> [Instructions to follow]
Write out exactly, with both ends included, the lines that run from the line containing "490x990 pixels." to the end of the entries. Pictures are not part of the answer.

****************

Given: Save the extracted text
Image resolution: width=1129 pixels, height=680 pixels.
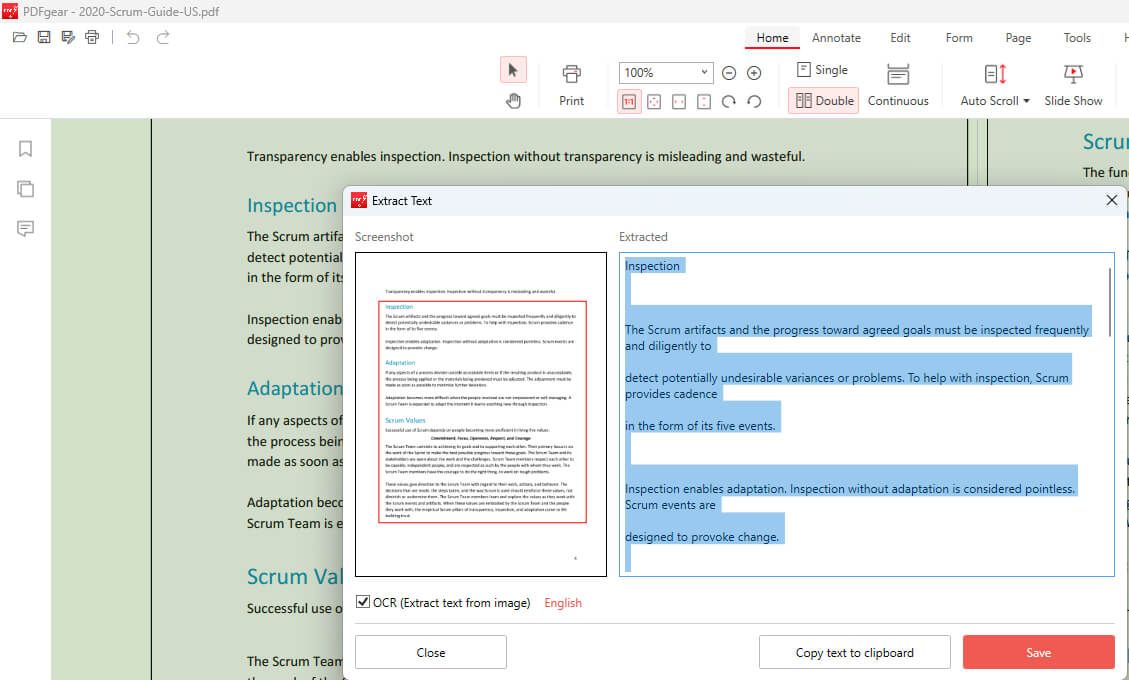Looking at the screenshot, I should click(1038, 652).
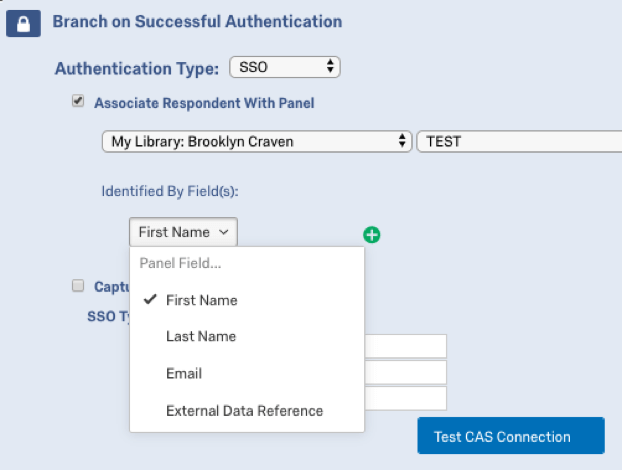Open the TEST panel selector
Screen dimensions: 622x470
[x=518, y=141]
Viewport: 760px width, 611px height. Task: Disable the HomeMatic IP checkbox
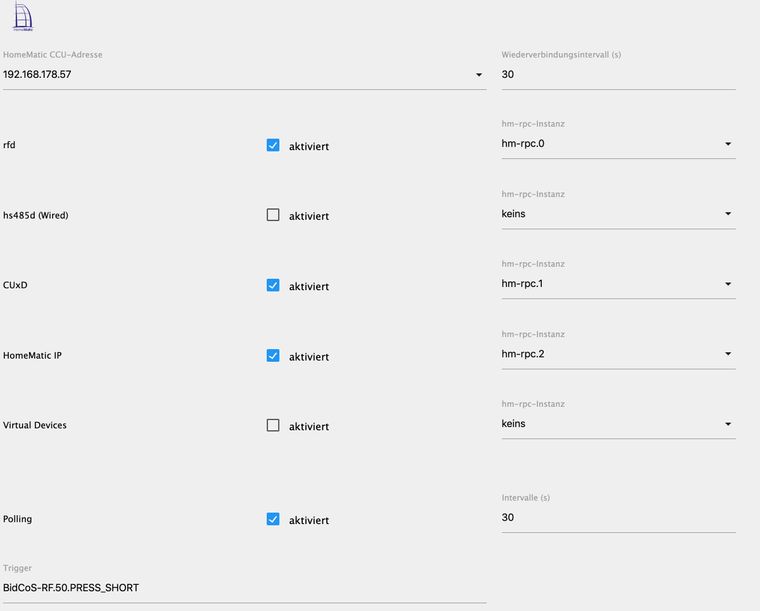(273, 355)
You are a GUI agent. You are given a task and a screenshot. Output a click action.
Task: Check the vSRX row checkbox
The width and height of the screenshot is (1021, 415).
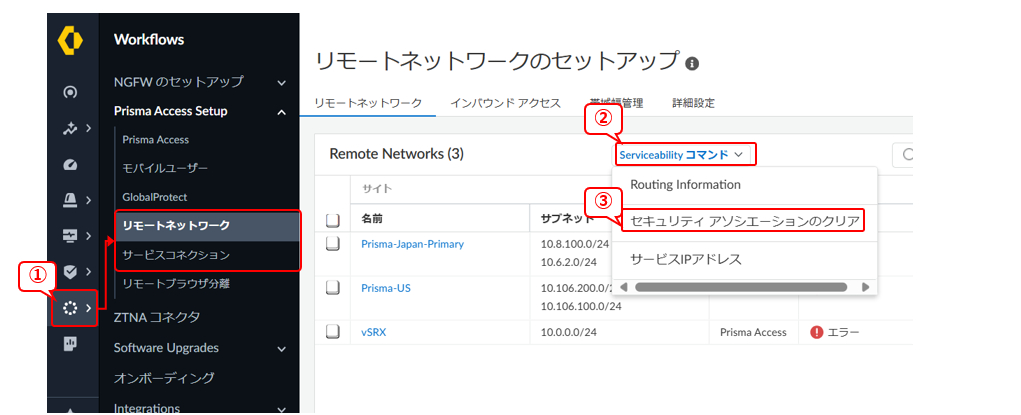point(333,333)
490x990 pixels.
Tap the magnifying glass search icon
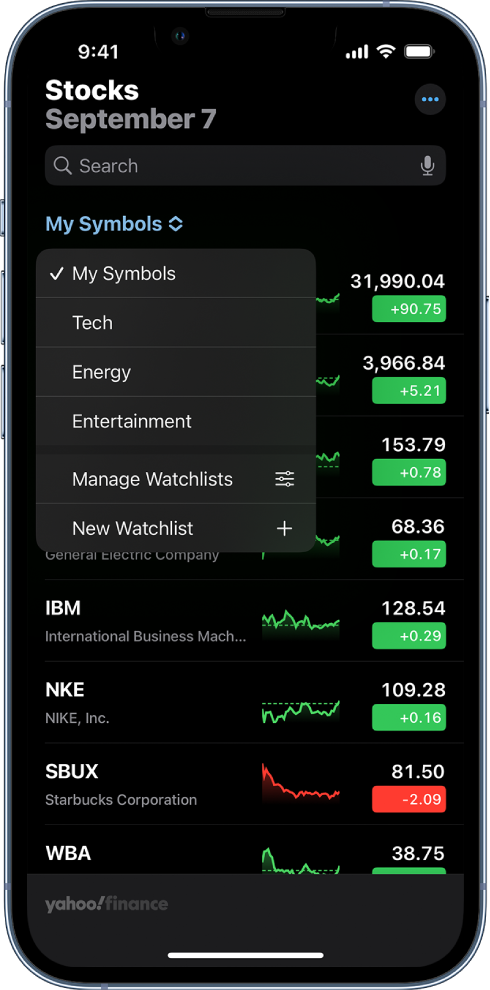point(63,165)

****************

> [Reply]
490x990 pixels.
Tap the magnifying glass search icon
point(63,165)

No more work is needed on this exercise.